WHAT IS NEEDED> Count how many lines of the material hold "ribbon". Respond with that number alone.
* * * * *
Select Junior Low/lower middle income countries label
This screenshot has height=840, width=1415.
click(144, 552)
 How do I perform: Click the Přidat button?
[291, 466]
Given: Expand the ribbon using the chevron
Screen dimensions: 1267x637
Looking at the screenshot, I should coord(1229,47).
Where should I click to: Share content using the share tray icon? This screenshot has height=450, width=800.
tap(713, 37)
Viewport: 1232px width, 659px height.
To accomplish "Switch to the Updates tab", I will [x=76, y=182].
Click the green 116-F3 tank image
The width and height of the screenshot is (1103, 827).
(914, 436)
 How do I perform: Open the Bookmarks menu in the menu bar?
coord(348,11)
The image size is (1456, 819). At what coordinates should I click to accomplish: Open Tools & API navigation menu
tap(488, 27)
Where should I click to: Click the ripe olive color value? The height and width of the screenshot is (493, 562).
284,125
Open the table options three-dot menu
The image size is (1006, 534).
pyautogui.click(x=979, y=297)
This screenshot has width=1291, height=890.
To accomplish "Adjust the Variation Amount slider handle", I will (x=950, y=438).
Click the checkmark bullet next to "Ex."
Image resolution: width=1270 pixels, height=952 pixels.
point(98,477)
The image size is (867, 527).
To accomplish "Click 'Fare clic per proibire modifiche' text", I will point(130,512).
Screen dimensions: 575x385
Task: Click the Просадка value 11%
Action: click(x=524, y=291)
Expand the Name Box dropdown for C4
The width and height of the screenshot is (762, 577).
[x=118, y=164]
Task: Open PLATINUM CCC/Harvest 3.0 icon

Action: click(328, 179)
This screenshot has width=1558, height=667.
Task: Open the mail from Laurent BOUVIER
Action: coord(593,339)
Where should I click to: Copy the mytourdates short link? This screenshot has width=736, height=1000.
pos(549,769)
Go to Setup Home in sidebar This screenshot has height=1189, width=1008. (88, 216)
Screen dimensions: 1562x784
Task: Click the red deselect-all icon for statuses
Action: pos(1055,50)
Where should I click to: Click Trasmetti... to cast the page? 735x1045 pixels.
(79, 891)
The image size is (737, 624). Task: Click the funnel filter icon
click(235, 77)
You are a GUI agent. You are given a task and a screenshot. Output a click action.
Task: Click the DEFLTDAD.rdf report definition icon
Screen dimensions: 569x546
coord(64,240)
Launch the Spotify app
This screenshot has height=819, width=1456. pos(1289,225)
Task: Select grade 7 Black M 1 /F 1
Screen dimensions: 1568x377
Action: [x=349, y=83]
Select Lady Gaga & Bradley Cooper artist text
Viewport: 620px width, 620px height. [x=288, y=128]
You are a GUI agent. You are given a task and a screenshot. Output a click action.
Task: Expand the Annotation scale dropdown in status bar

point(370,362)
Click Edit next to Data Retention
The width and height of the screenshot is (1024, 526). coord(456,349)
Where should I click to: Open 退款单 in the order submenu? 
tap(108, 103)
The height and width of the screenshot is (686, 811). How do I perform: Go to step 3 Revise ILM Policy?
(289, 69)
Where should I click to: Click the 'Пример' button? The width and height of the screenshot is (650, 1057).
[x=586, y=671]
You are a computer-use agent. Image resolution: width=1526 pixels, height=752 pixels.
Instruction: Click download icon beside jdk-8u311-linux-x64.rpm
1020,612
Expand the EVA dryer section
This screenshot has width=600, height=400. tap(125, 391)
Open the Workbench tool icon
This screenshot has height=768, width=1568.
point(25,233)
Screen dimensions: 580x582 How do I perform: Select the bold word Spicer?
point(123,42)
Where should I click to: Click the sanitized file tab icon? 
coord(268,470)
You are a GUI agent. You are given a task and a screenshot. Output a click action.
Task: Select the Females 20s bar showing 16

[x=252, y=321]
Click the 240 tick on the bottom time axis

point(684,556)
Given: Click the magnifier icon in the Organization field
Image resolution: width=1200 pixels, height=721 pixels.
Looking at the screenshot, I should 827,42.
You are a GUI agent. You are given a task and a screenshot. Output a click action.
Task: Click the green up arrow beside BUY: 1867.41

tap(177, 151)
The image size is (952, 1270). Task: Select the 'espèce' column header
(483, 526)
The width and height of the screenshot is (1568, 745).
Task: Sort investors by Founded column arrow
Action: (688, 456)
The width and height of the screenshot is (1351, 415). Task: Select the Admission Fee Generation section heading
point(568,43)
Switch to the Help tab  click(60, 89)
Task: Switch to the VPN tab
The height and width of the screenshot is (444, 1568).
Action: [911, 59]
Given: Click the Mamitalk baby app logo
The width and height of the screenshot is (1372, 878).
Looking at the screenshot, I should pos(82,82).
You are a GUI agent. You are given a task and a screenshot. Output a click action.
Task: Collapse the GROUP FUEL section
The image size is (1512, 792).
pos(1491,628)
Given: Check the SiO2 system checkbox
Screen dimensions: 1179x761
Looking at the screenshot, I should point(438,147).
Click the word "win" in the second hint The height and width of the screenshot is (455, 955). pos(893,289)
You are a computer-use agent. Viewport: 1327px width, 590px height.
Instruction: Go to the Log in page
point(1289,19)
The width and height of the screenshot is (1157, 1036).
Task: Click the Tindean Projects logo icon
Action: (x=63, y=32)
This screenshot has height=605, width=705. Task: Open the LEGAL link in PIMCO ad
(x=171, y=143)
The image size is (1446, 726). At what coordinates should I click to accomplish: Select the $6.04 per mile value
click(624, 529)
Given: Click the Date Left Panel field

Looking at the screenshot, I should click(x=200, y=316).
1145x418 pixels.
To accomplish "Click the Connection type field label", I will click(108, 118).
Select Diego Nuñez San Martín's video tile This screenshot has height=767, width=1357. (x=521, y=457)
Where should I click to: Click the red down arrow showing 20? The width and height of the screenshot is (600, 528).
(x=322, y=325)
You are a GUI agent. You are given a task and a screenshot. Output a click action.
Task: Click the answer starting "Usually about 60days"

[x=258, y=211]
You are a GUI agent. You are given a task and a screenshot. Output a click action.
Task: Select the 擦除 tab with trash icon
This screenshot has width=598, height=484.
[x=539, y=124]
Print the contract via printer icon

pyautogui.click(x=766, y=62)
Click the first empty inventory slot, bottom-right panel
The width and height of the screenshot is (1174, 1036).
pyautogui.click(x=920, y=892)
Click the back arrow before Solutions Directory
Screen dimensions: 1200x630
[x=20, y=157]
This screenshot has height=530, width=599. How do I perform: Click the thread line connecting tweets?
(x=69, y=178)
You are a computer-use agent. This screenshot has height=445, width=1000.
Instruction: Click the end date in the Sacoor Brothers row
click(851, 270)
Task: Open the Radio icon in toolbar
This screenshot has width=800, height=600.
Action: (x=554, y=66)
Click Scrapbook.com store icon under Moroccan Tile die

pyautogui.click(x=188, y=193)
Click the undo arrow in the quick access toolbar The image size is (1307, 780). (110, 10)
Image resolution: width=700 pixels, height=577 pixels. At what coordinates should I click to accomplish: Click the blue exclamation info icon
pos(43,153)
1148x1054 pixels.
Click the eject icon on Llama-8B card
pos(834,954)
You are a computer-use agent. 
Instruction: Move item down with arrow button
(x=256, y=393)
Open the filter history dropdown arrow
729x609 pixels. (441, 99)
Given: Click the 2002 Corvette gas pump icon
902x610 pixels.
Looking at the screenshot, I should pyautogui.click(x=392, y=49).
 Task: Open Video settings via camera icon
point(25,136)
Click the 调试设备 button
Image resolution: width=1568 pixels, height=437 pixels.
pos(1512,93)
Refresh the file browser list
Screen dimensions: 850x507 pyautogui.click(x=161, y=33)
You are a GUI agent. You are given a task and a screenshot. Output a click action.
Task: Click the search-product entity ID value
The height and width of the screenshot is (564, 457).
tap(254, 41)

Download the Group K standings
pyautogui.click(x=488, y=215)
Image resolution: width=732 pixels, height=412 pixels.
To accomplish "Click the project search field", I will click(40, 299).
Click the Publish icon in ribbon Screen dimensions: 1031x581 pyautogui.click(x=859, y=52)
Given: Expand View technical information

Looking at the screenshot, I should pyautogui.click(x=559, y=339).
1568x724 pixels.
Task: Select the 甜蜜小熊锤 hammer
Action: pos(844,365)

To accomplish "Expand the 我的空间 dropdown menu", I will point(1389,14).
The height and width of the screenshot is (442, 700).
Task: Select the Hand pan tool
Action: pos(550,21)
* * * * *
WRITTEN RESPONSE> 2